- What is expected -
Skip the images and return the records below exactly.

- Records for this task -
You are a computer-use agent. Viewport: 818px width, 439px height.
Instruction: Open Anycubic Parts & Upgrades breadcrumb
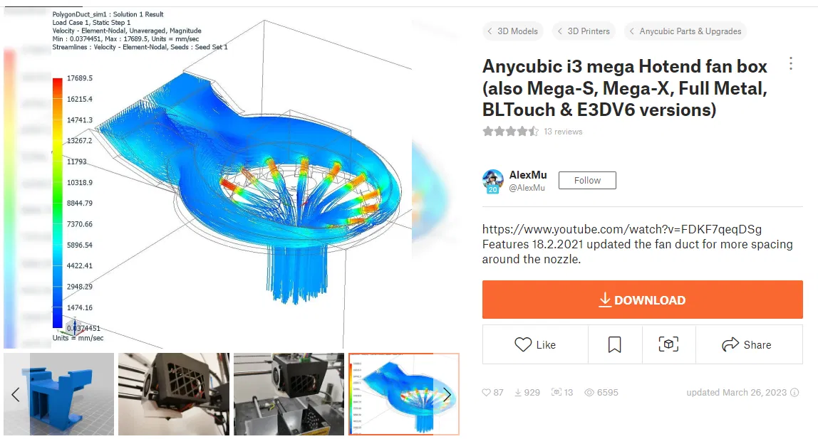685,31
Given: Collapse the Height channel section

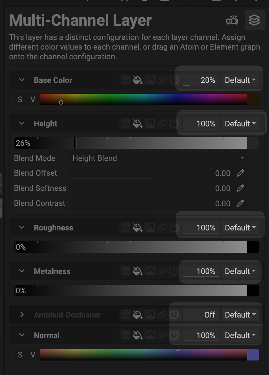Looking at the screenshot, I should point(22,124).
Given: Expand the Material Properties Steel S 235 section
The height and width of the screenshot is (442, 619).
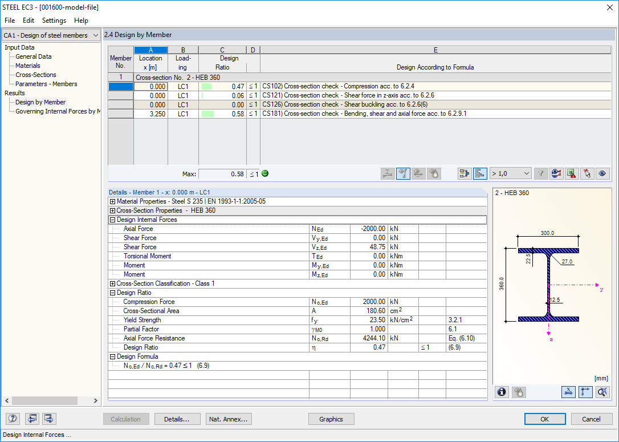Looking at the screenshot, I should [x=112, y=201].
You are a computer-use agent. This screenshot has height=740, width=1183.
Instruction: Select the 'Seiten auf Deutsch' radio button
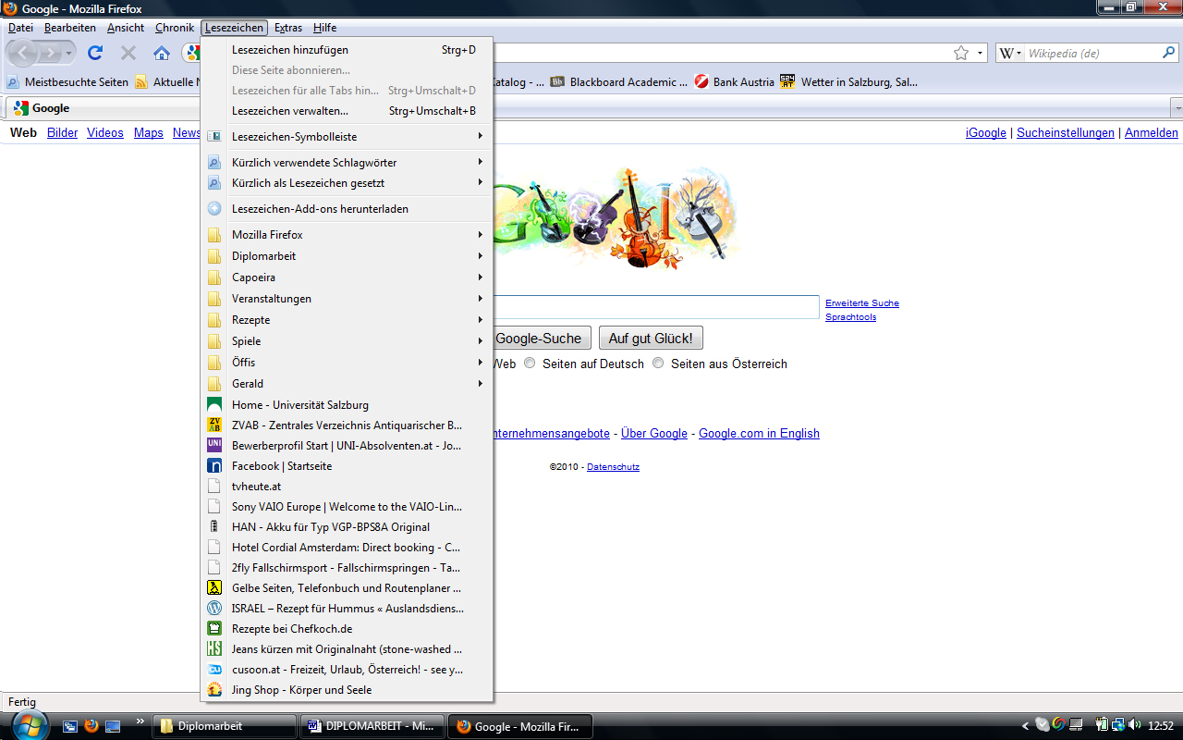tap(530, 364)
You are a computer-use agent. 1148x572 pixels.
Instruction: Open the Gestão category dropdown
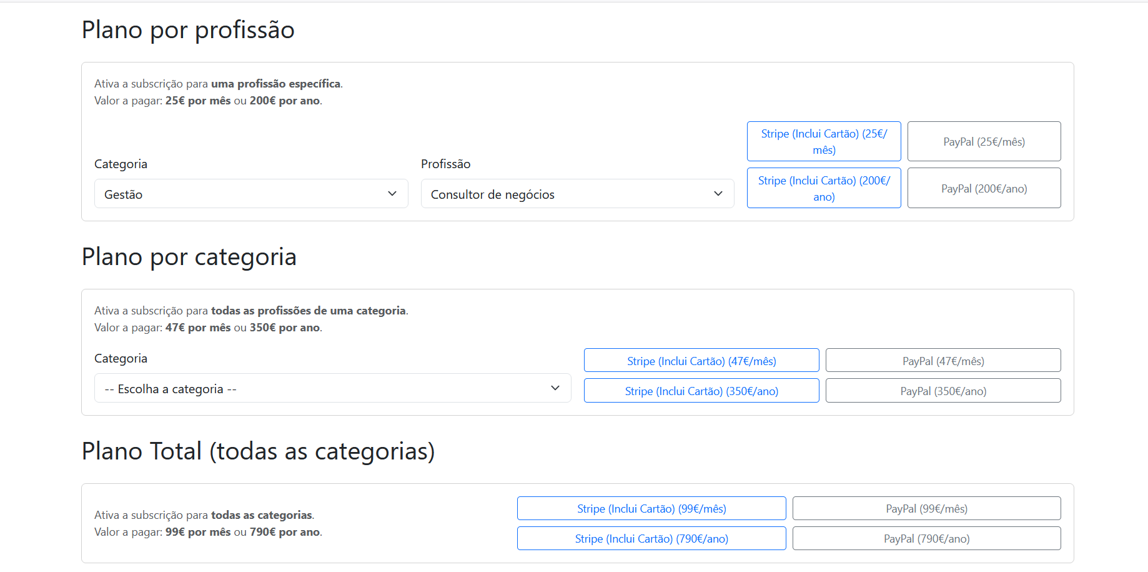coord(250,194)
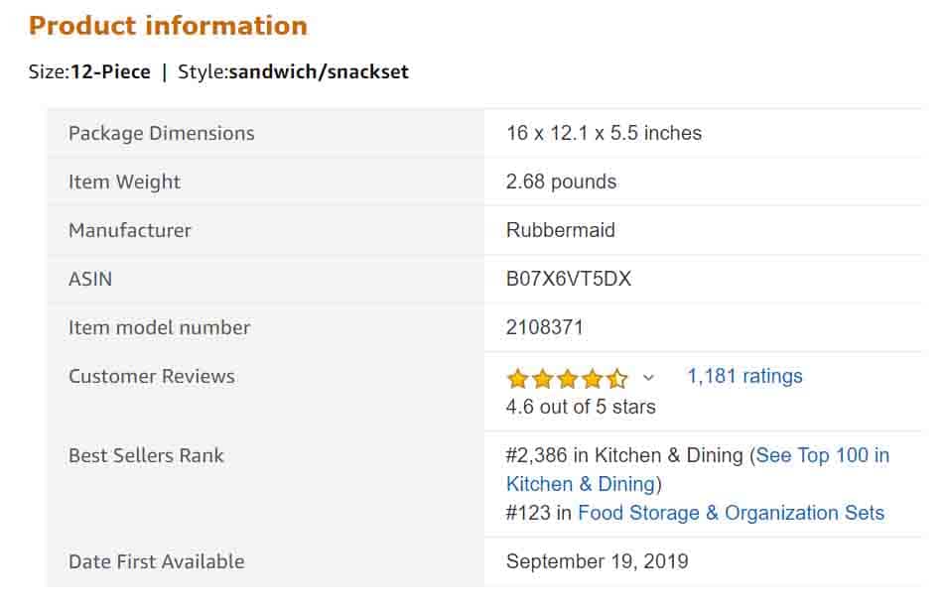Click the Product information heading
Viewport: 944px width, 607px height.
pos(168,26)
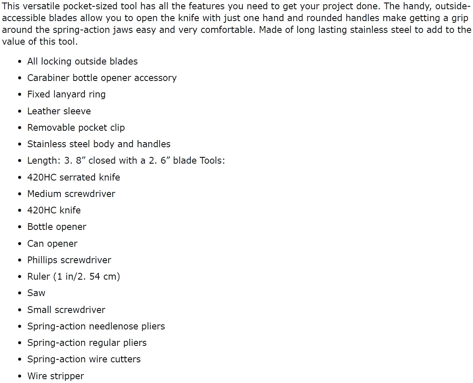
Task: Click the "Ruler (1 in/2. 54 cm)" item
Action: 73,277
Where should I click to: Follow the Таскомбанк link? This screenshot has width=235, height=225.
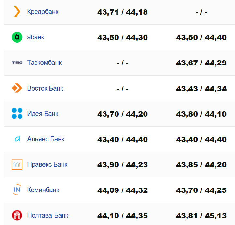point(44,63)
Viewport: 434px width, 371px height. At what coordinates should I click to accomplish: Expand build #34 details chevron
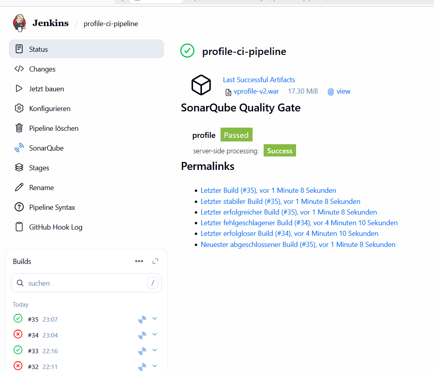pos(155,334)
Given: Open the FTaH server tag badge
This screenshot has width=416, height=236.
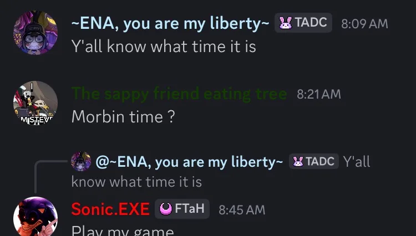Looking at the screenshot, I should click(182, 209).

- Finished task -
You are a computer-use agent. Viewport: 818px width, 439px height.
Instruction: Open Anycubic Parts & Upgrades breadcrumb
685,31
Given: Collapse the Height channel section

Looking at the screenshot, I should point(22,124).
Given: Expand the Material Properties Steel S 235 section
The height and width of the screenshot is (442, 619).
Looking at the screenshot, I should [x=112, y=201].
You are a computer-use agent. This screenshot has height=740, width=1183.
Instruction: Select the 'Seiten auf Deutsch' radio button
tap(530, 364)
You are a computer-use agent. 1148x572 pixels.
Instruction: Open the Gestão category dropdown
coord(250,194)
Click the Product information heading
Viewport: 944px width, 607px height.
pos(168,26)
Task: Click the "Ruler (1 in/2. 54 cm)" item
Action: 73,277
Where should I click to: Follow the Таскомбанк link? This screenshot has width=235, height=225.
point(44,63)
Viewport: 434px width, 371px height. At what coordinates should I click to accomplish: Expand build #34 details chevron
pos(155,334)
Given: Open the FTaH server tag badge
This screenshot has width=416, height=236.
Looking at the screenshot, I should click(182, 209).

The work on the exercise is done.